Текст книги "Острова и капитаны"


Автор книги: Владислав Крапивин



сообщить о нарушении

Текущая страница: 19 (всего у книги 54 страниц) [доступный отрывок для чтения: 20 страниц]

Книга вторая
ГРАНАТА
Остров капитана Гая


Первая часть
ДЛИННЫЙ ДЕНЬ У МОРЯ
ПУЛЕМЕТЧИК

Солнце пылало. Оно обрушивало на развалины и плоские курганы лавину сухого жара. Словно кто-то сыпал с громадного, как Сахара, противня потоки горячего песка. Его тугие бесшумные струи прижимали Гая к земле.

Гай сумел упасть удачно: голова оказалась в тени высокого камня с козырьком (может быть, карнизом древнего дома).

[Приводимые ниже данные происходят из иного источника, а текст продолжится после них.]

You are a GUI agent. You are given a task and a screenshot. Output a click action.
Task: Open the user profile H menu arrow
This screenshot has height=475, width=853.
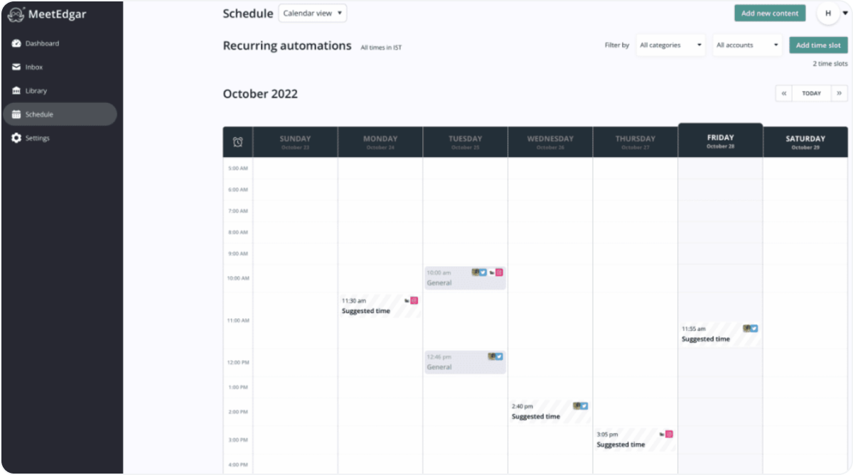point(845,13)
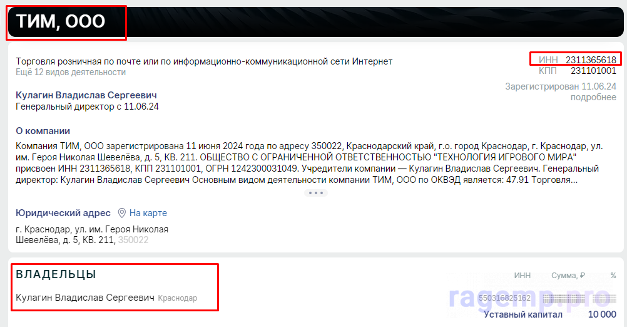Click the 10 000 capital amount
627x327 pixels.
point(602,314)
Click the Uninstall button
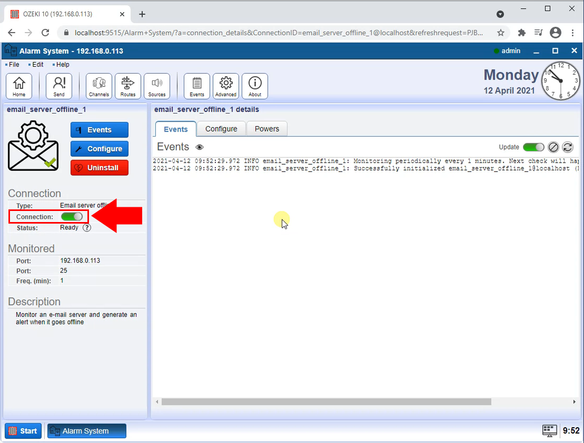 pyautogui.click(x=99, y=167)
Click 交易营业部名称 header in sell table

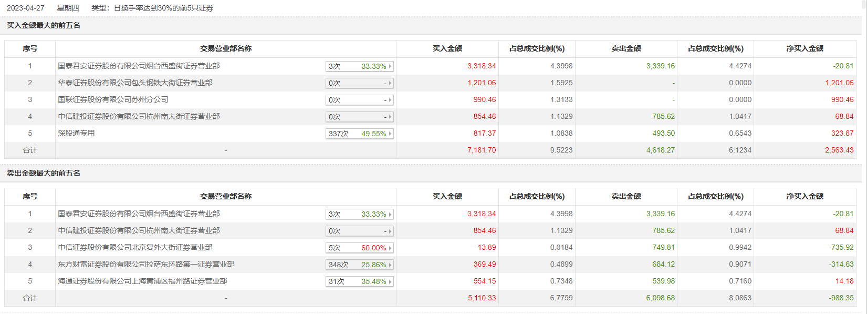tap(225, 196)
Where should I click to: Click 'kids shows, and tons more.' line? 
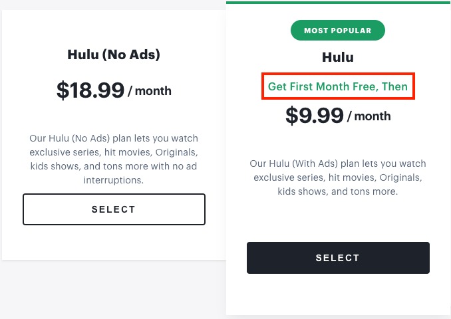coord(338,191)
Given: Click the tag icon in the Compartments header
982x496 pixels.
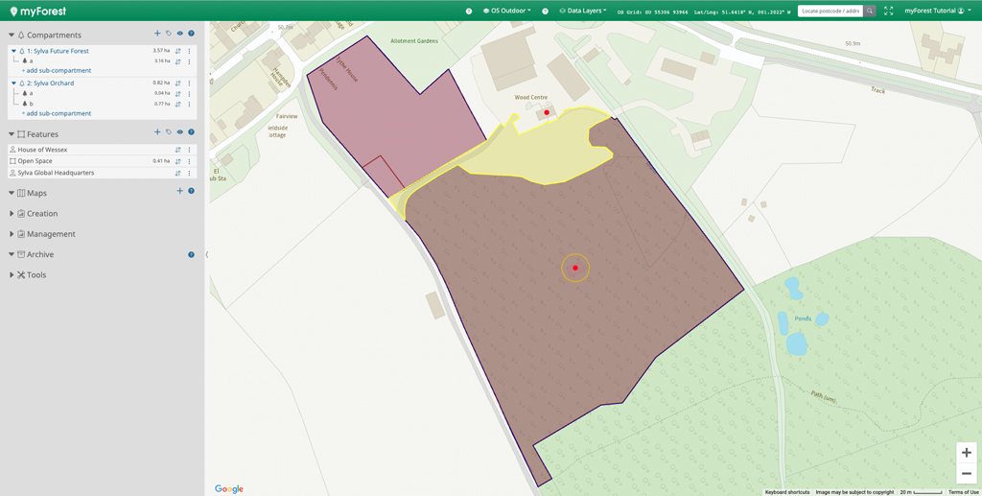Looking at the screenshot, I should click(169, 34).
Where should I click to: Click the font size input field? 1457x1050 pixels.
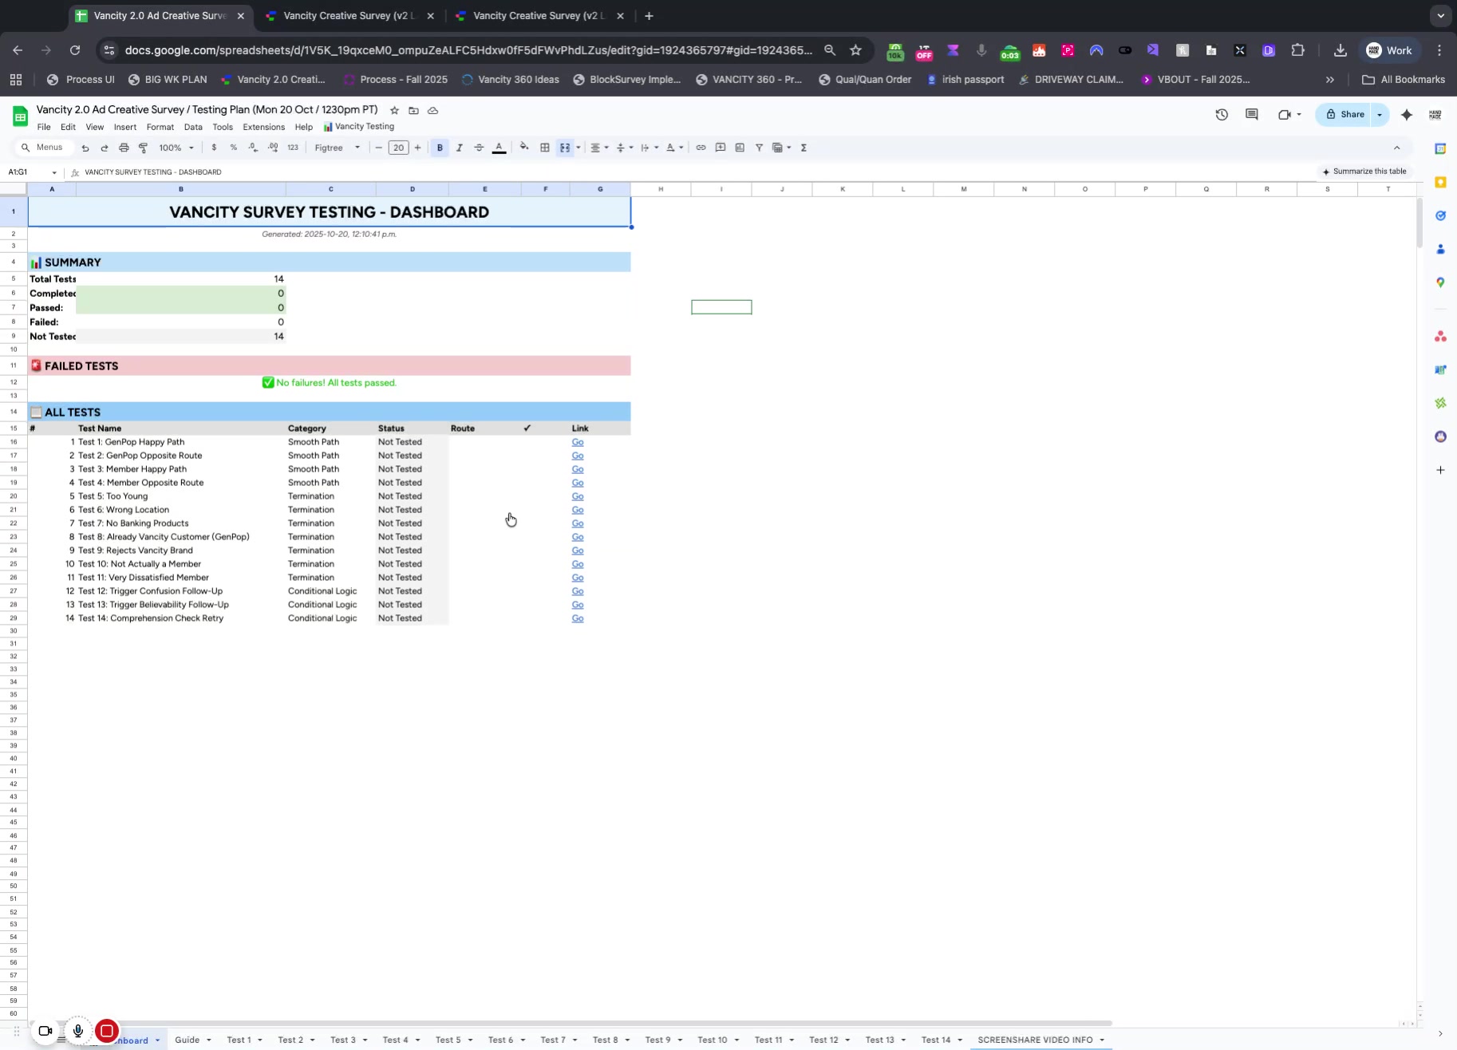[x=398, y=148]
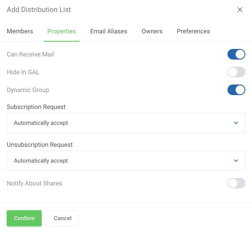The width and height of the screenshot is (252, 233).
Task: Enable the Notify About Shares switch
Action: [236, 183]
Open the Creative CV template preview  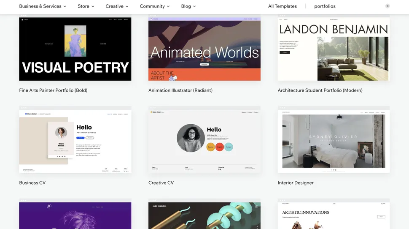click(x=204, y=141)
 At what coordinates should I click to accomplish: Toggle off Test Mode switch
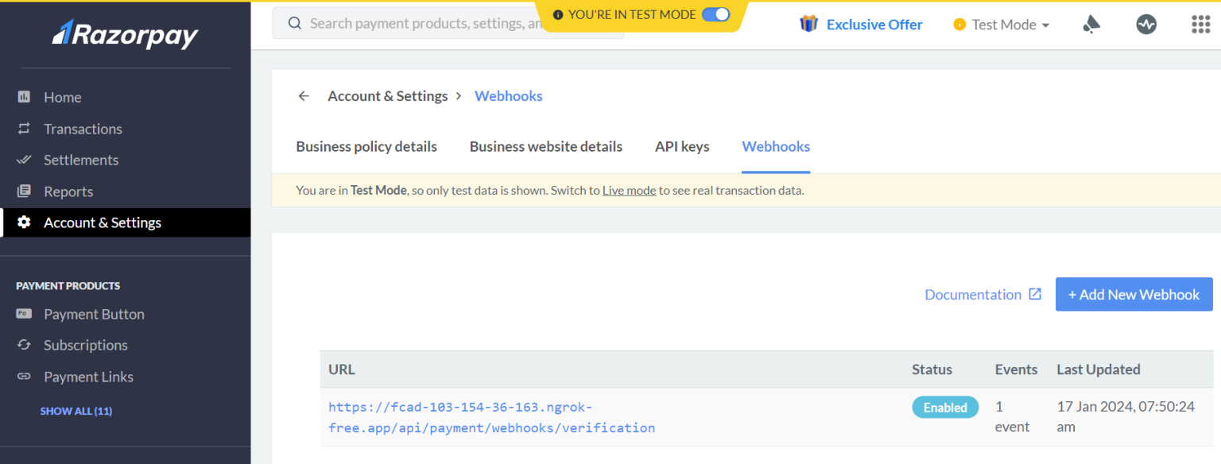[x=716, y=14]
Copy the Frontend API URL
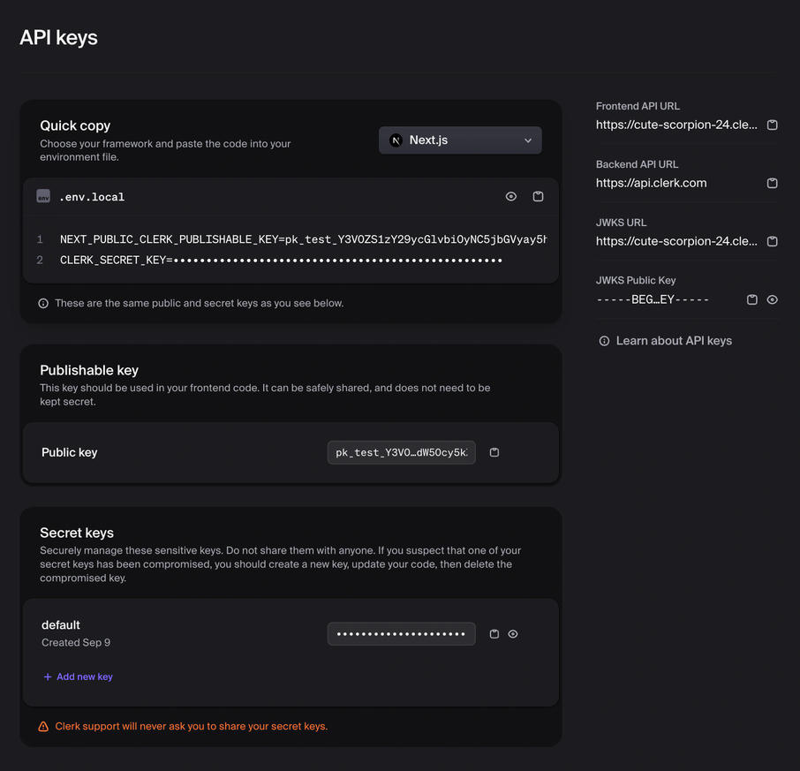The width and height of the screenshot is (800, 771). tap(773, 125)
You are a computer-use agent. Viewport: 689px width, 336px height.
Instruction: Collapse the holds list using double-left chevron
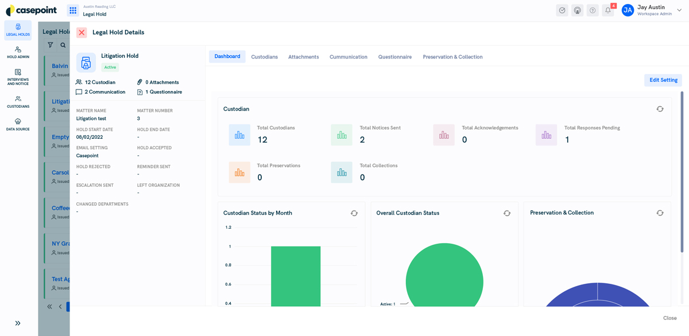pos(49,306)
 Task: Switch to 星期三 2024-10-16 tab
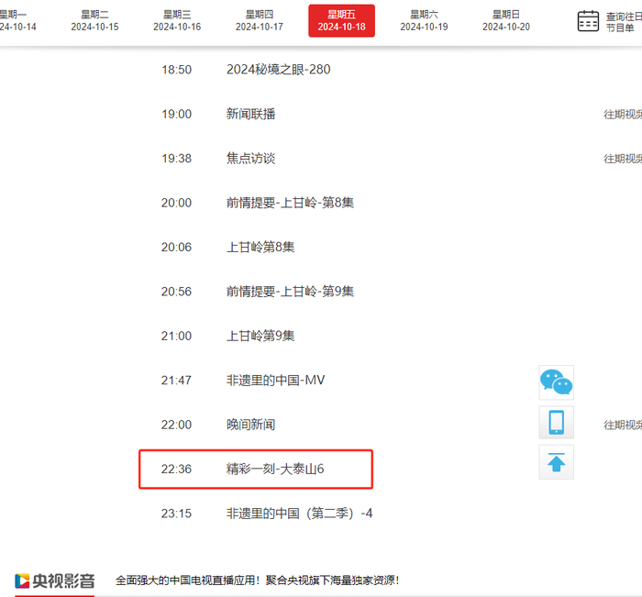pos(177,21)
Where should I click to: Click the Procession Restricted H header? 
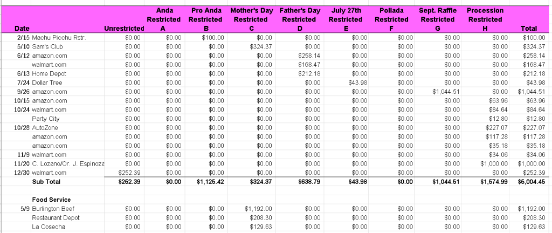pos(485,19)
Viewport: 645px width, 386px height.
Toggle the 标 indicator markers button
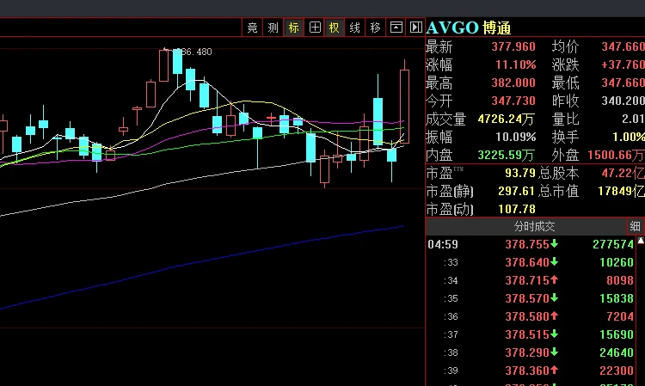(x=294, y=28)
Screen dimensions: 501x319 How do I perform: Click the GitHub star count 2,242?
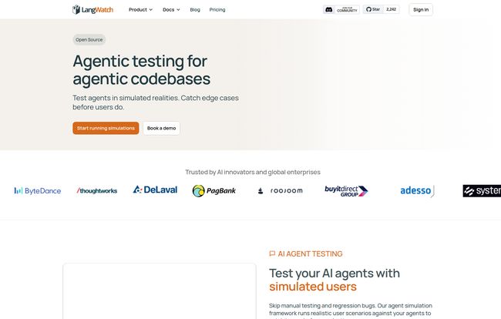click(x=391, y=10)
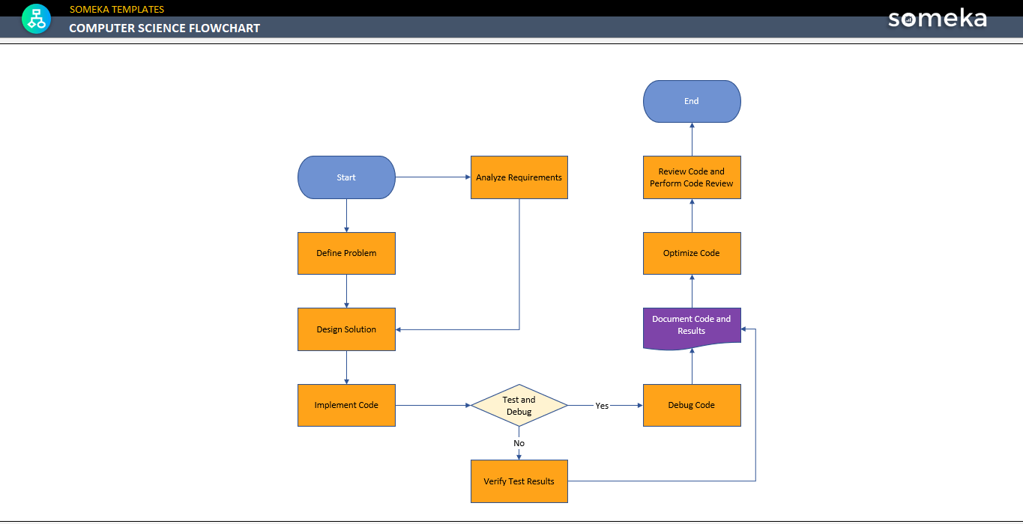Select the Analyze Requirements box
Viewport: 1023px width, 524px height.
tap(519, 177)
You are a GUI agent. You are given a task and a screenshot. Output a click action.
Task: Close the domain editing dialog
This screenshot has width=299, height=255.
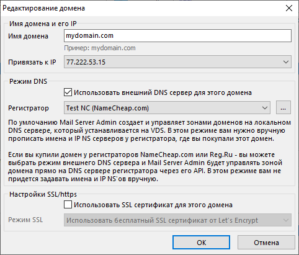(x=289, y=8)
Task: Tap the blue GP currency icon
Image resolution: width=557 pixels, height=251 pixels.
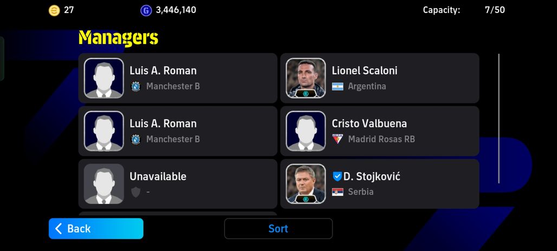Action: [146, 10]
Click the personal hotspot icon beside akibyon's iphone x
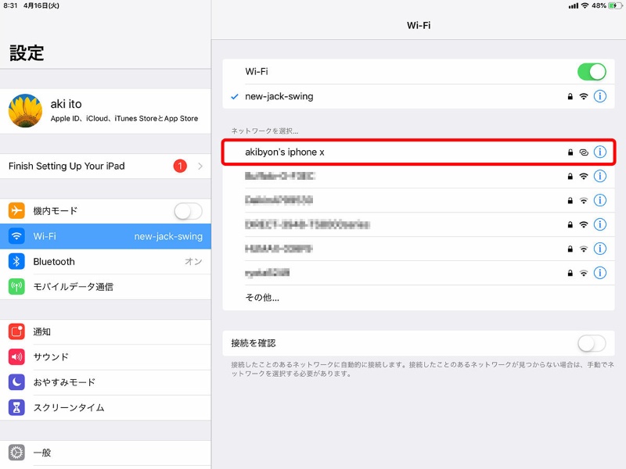The width and height of the screenshot is (626, 469). [584, 152]
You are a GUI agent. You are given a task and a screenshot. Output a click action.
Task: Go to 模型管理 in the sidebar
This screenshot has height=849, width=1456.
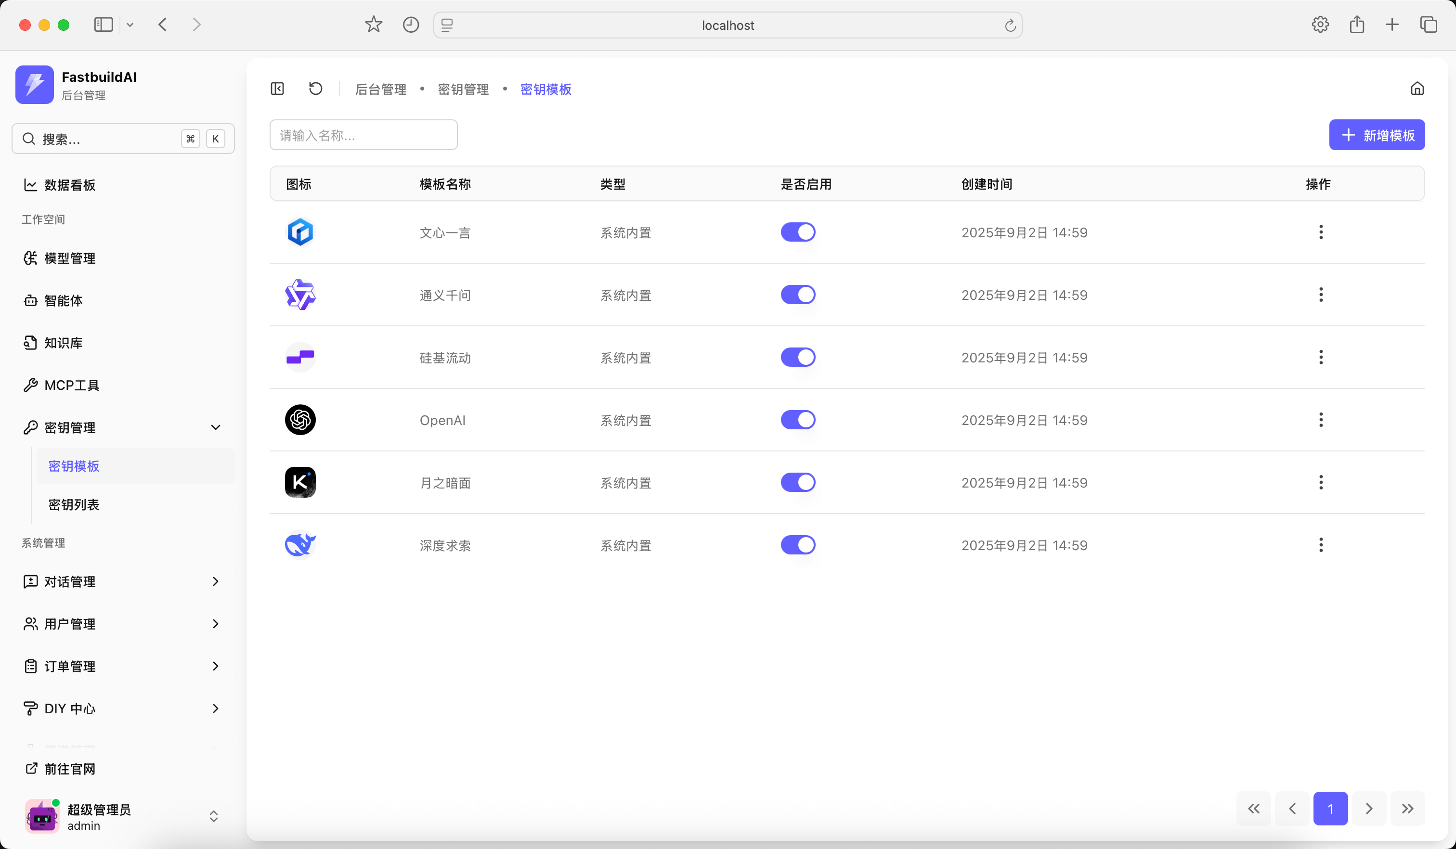tap(69, 258)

Но тело осталось в полной власти солнца. И солнце (ага, попался!) навалилось на распластанного среди колючей травы мальчишку.

Но что оно могло сделать с Гаем? Сотый раз прожарить насквозь? Добавить еще один слой к матово-кофейному загару? И Гай снисходительно, даже с удовольствием принимал на себя сквозь пыльную сетчатую майку лучи безоблачного августовского полдня. К тому же он знал: стоит шевельнуться, приподняться, и прокаленная кожа ощутит движение воздуха, в котором всегда есть прохлада близкого моря.

Но шевелиться было нельзя. И Гай ощущал, что тело его растворяется в солнечном жаре. Это было приятно и в то же время опасно: наваливалась дремливая беззаботность. И негромкий стук пулемета казался таким же мирным, как кузнечики, как шорох волн под обрывами…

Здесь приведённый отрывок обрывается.